Der schließlich erfolgte, US-geführte Einsatz sei denn auch konsequent von der Völkergemeinschaft begrüßt und vom UN-Sicherheitsrat "gebilligt – ja, vielmehr angeordnet" worden, erinnert Karzai weiter. Die Unterstützung der Einheimischen schließlich führte als einer der Faktoren zu "unmittelbarem Erfolg" der USA in ihrem Krieg gegen die Taliban. "Wir begannen, mit großen Hoffnungen nach vorne zu blicken", so der ehemalige afghanische Präsident. Denn kurz nach Beginn des US-geleiteten Einsatzes habe mit der Hilfe der Völkergemeinschaft zunächst auch alles funktioniert: "Afghanistan wurde ein Zuhause für alle Afghanen: Ehemalige Kommunisten, Gotteskrieger, Vertreter der Geistlichkeit, Linke, Rechte, Frauen, Stammesälteste – alle waren zusammen. [...] Was wirtschaftlichen Fortschritt anbelangt, die Bildung, Veränderungen der Gesellschaft zum Guten – hier klappte alles."

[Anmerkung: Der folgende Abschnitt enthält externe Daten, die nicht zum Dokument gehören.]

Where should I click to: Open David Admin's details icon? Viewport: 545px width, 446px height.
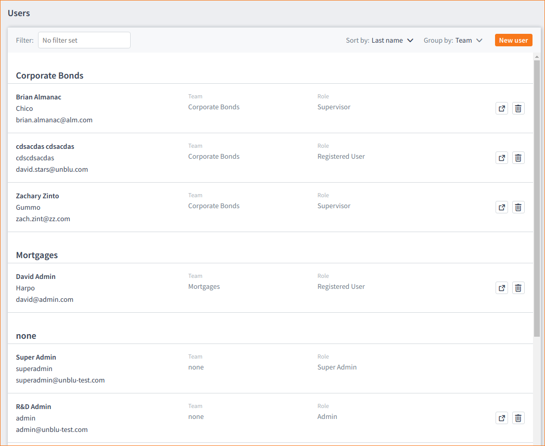click(x=501, y=288)
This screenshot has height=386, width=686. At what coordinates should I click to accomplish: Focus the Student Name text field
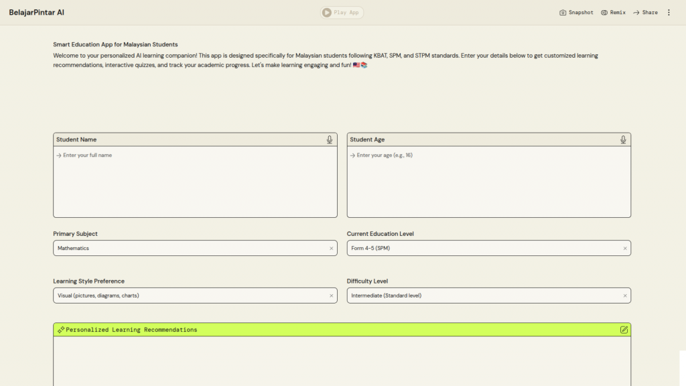pos(195,181)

Lange sollte die Freude an diesen anfänglichen Erfolgen beim Wiederaufbau des afghanischen Staates jedoch nicht währen. Die Schuld daran sieht der ehemalige afghanische Präsident bei den USA:
"[Der Grund für] das Versagen [des Ganzen] lag im Vorgehen des US-Militärs in Afghanistan. Darin, wie sie den sogenannten Krieg gegen den Terror, oder den Terrorismus, führten."
"Sie sagten uns, dass die Verstecke [der Terroristen] außerhalb Afghanistans lägen. Doch dann begannen sie, afghanische Dörfer und Häuser zu bombardieren, wodurch unsere Menschen verletzt und getötet und unsere Häuser zerstört wurden."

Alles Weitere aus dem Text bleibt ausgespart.